Сегодня чуть свет позвонили из треста: «К вам вылетел Бурлак», и Глазунов остался в своей конторке ожидать высокое начальство. Он успел сделать все необходимое: заказал в столовой любимые Бурлаком пельмени, дал команду выдраить гостиничку, разместившуюся в новенькой специально переоборудованной «бочке», поручил водителю заправить и подготовить к дальнему рейсу «уазик». Потом, расстелив на столе схему трассы подшефного района, Глазунов стал припоминать длину трубы, уже уложенной в нитку, длину вырытых траншей, сколько сварено, заизолировано, сколько… Бурлак любил цифры, схемы, чертежи, планы и в ответах на свои вопросы не терпел «примерно», «как будто», «по-моему», «кажется». Соврать же Бурлаку было практически невозможно: у него была редкостная память на цифры, фамилии, лица, к тому же он обладал удивительным чутьем на ложь, да и рядом с ним неотлучно находился заместитель по быту Юрий Николаевич Малов, у которого в тетрадке-поминальнике всегда наготове любая цифра.
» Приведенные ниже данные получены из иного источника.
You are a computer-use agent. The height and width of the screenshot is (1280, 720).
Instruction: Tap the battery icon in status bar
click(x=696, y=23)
Глазунов то склонялся над схемой, выверяя правильность условных обозначений, то отыскивал сведения в записной книжке, то заглядывал в папку с бумагами, а сам все время прислушивался: не тарахтит ли вертолет Бурлака? Зимнее небо над Веселым время от времени пересекали крылатые и винтокрылые машины, и, заслыша пулеметную трескотню подлетающего вертолета, Глазунов выскакивал на крылечко, отыскивал взглядом плывущую по небу железную стрекозу и гадал: мимо иль на посадку?
— Да не бегайте вы, Антон Никифорович, — не раз говорил ему водитель. — Я же стерегу. Как пойдет на посадку, просигналю. Поспеем: тут езды-то полтораста метров.
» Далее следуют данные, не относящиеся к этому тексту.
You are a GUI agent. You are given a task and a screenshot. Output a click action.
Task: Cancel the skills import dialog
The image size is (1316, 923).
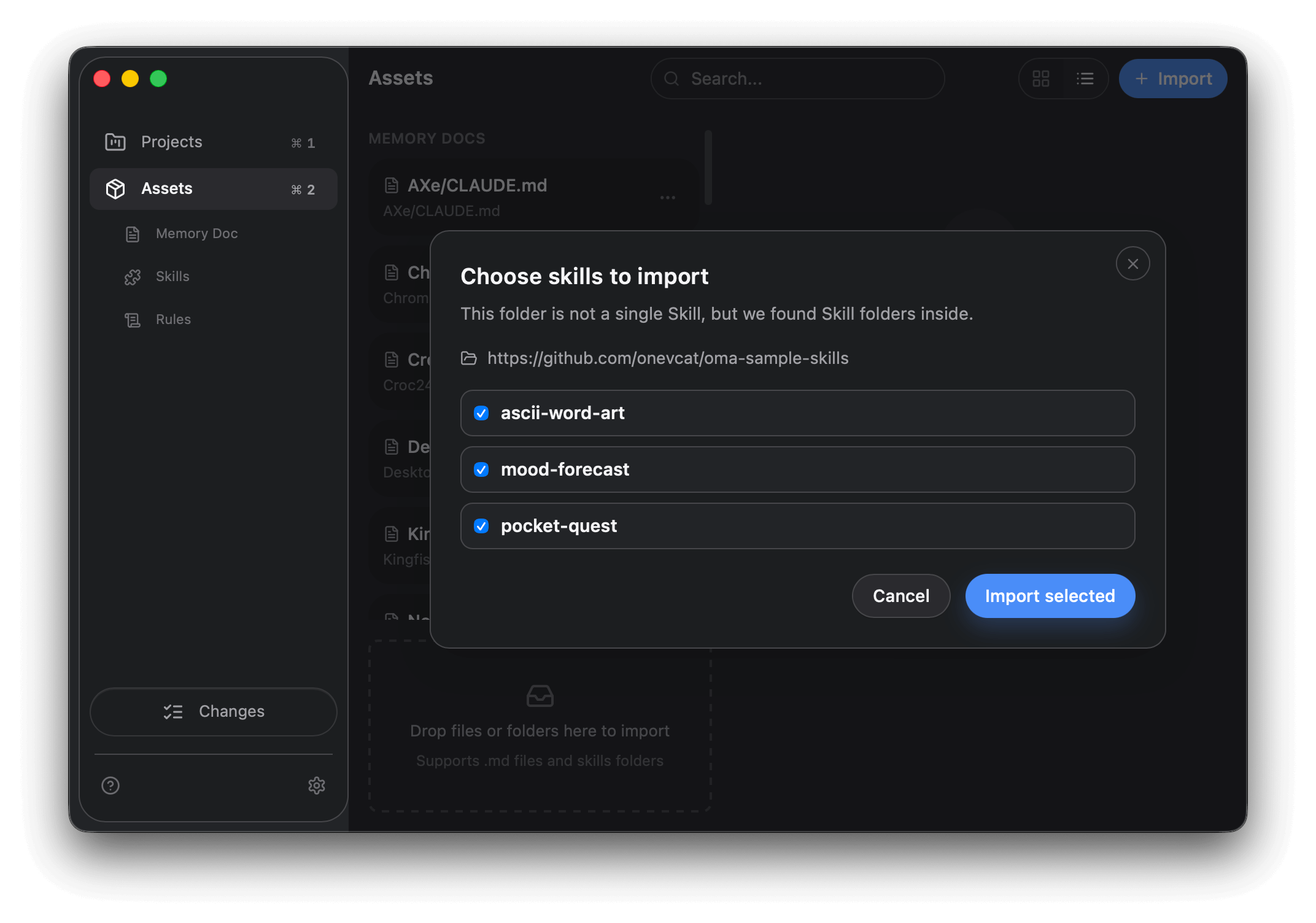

Водитель был прав. И, заслышав вновь вертолетную трескотню, Глазунов какое-то время удерживал себя на месте, но, подлетая, вертолет тарахтел все громче, его прерывистый нарастающий грохот стегал по нервам, и, не выдержав, Глазунов снова яростно грохотал сапогами по непросушенным коробящимся половицам. Поймав насмешливый взгляд водителя, чертыхался и летел обратно. «Да сиди ты, сиди, — уговаривал он себя. — Мимо не пролетит. А пролетит — дай бог».
Заслышав очередной перестук вертолетного двигателя, Глазунов принялся энергично приминать встопорщенные волосы на голове, но с места не тронулся. Дверь распахнулась.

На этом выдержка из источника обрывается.